“Ser nada más

                                             y basta.

                                             Esa es la absoluta dicha.”

                                                                          (Jorge Guillén.)

 Para Álinka:

Vi entrar a una mujer hermosa, mayor, con la edad de quien ha vivido la vida y ha aprendido a amarla, a gozar del tiempo más allá de sus monótonas horas de hastío y sus días muertos, más allá del dolor o del miedo; me crucé con una mirada amable, de esas que te invitan al diálogo, lejos de cualquier juicio, en un acogimiento casi maternal…

Sí Álinka, tú fuiste para mí una presencia amada que, cada vez que llegabas a clase, los miércoles por la tarde, inundaba de esperanza ese frío salón, dándome el ejemplo de una vida que no cesa, que no se detiene, que siempre se asombra ante las cosas, con ilusión, con ánimo, con ternura y amor; belleza y presencia querida, simpatía cómplice.
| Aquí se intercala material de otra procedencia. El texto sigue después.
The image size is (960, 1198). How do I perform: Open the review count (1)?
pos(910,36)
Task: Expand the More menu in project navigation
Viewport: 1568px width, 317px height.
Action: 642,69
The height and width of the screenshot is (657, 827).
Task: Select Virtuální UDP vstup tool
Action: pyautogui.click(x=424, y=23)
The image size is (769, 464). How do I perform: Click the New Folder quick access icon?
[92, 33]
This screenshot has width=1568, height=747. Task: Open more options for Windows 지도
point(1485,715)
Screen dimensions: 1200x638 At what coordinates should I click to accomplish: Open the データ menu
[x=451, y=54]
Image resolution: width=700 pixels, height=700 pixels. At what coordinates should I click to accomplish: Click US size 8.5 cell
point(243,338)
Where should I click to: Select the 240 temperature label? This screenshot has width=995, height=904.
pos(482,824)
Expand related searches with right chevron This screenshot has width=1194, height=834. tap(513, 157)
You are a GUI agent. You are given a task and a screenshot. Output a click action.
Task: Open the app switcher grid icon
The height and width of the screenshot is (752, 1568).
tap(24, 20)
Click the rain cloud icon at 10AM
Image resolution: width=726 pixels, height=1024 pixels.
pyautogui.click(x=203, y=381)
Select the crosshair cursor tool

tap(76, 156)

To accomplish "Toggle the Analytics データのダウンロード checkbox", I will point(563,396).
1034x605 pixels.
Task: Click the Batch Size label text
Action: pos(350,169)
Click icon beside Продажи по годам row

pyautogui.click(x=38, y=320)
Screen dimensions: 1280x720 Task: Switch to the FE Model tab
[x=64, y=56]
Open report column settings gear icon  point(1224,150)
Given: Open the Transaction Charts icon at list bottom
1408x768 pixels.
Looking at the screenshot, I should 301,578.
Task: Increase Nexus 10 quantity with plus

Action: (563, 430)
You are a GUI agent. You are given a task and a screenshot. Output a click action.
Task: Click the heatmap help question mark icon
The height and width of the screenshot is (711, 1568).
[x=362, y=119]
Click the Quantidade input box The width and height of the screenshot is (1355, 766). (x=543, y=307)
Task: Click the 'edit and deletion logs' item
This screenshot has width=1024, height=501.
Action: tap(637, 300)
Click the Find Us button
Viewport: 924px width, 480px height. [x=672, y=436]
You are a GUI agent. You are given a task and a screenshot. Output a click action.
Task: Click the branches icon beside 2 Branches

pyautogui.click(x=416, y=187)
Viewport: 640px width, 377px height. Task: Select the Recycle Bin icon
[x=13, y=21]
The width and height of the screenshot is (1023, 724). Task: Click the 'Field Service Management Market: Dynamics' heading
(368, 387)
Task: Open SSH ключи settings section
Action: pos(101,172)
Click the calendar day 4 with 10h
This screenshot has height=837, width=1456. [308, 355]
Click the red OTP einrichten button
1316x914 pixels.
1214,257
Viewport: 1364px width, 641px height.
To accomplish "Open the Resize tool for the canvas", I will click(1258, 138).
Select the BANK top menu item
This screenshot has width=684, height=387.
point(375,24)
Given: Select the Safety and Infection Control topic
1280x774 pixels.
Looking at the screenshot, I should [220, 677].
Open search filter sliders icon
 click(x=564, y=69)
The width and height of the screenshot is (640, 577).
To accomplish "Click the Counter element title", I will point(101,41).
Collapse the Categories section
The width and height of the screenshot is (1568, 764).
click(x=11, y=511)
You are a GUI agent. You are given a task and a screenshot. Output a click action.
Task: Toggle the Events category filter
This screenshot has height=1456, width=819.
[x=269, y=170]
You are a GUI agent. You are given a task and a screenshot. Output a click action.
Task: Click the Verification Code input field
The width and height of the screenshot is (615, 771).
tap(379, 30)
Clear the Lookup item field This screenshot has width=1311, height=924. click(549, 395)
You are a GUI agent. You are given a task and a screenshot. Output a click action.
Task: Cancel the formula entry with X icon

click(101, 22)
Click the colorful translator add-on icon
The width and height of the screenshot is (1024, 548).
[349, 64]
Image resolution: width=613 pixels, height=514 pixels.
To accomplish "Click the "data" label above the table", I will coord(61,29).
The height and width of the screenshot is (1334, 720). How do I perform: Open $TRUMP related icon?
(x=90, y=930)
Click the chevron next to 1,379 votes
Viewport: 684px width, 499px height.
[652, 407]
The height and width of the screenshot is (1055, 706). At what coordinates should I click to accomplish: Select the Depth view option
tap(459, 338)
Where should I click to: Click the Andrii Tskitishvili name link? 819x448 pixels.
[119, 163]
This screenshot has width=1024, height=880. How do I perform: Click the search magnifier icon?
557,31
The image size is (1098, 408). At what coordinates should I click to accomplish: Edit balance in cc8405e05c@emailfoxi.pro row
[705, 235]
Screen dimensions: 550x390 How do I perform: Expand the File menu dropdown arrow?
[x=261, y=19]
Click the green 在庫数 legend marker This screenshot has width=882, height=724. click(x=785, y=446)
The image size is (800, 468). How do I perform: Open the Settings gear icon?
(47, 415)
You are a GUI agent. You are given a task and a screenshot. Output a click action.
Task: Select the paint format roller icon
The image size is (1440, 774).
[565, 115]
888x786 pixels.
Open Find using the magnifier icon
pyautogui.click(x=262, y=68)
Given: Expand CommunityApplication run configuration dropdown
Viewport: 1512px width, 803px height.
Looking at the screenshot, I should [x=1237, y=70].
Alegría cargada de años, de seriedad, de gusto por la cultura.

Hoy tu hija Gina me pide unas palabras para ti, alguna señal de nuestra amistad; vayan a ti, donde estés, mi admiración y cariño, y ese lugar que ocupas, sin estar y sin embargo siendo, como una de las personas más queridas de mis cursos, Álinka querida, Álinka nuestra.